The new guidance, published by Dairy UK, recommends all dairies carry out internal surveys and risk assessments to determine hazardous areas and levels of risk.
The report could help drive down injuries due to slips and trips across the sector, which still represent nearly 30% of all lost time injuries. Dairy UK’s occupational health and safety committee chair Andy Melachrino claimed.
Highest cause of major injuries
“Slips and trips which result in a fall, are by far the highest cause of major reportable injuries and can have serious, and often life changing, effects on people’s lives,” he said.

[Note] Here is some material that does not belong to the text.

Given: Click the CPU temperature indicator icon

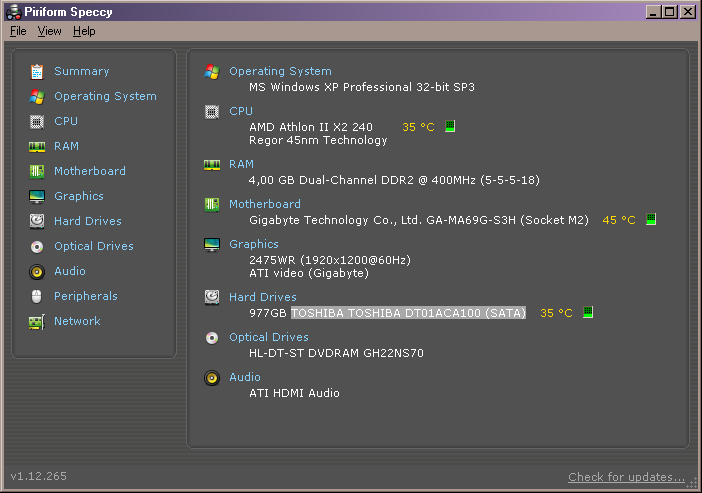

More than one third of injuries in the food and drink industry are due to slips and trips in the workplace, according to the Health and Safety Executive.

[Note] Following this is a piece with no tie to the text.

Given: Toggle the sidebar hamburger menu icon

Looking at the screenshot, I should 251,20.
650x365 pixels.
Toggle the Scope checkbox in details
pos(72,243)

The guidance contains practical tips and case studies to help review existing practices, ways of working and improve injury reduction strategies, Melachrino added.
Guidance at a glance
- Manual handling
- Back injuries
- Slips, trips and falls
- Risk management
- Migrant workers
- Musculoskeletal disorders
- Noise and vibration
- Moving heavy loads
- Occupational asthma
- Workplace temperatures
“We are now considering what we can do next to help promote these practical measures, so watch out for further developments,” he said.
Dairy UK chief executive Dr Judith Bryans said the report outlined some key factors and best practice to minimise the likelihood of slips in trips in the workplace.

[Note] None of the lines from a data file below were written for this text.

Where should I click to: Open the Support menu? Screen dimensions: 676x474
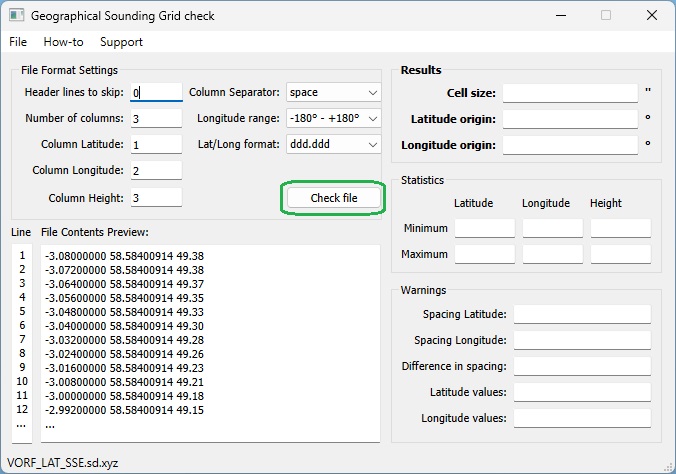[121, 42]
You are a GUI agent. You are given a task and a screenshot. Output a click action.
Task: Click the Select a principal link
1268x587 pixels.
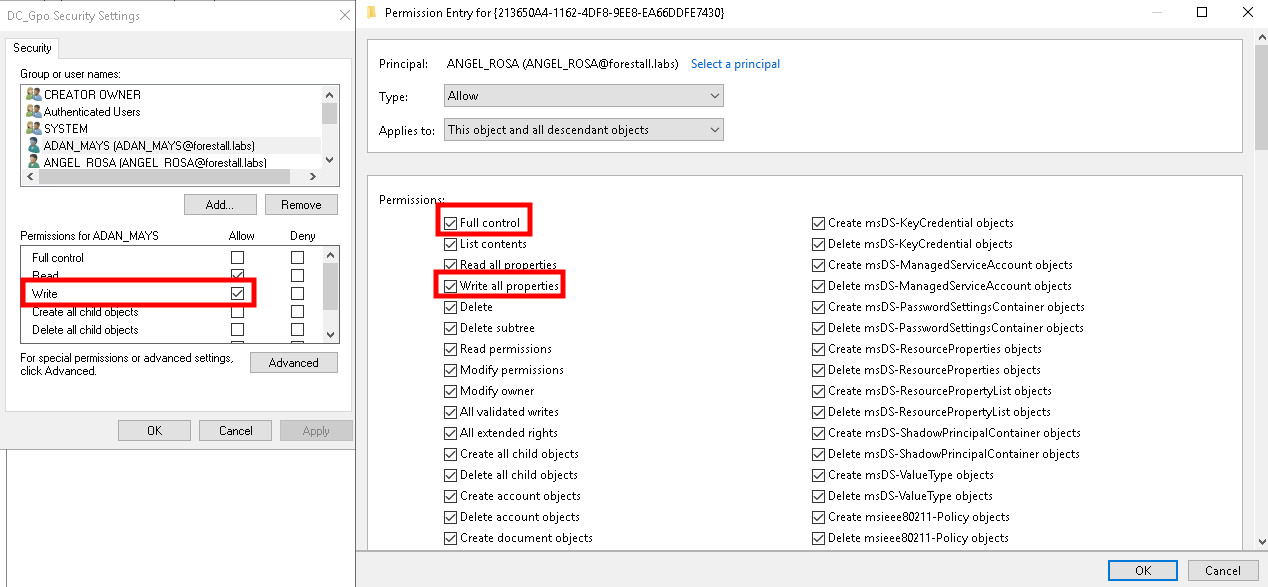pyautogui.click(x=735, y=64)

“It is essential that our colleagues in the industry develop their own risk assessments to ensure the safety of their staff,” she said.
“I’m very grateful to the members of the Dairy UK Occupational Health & Safety Committee for their ongoing efforts to enhance the wellbeing of dairy staff.”
You can view the guidance here.
Meanwhile, last week, a haulage firm was fined £150,000 after a worker died after falling from an unsecured ladder.
Keith Brookes, 59, died two years after the fall at Hertfordshire Golf and Country Club, while working for David Watson Transport Ltd.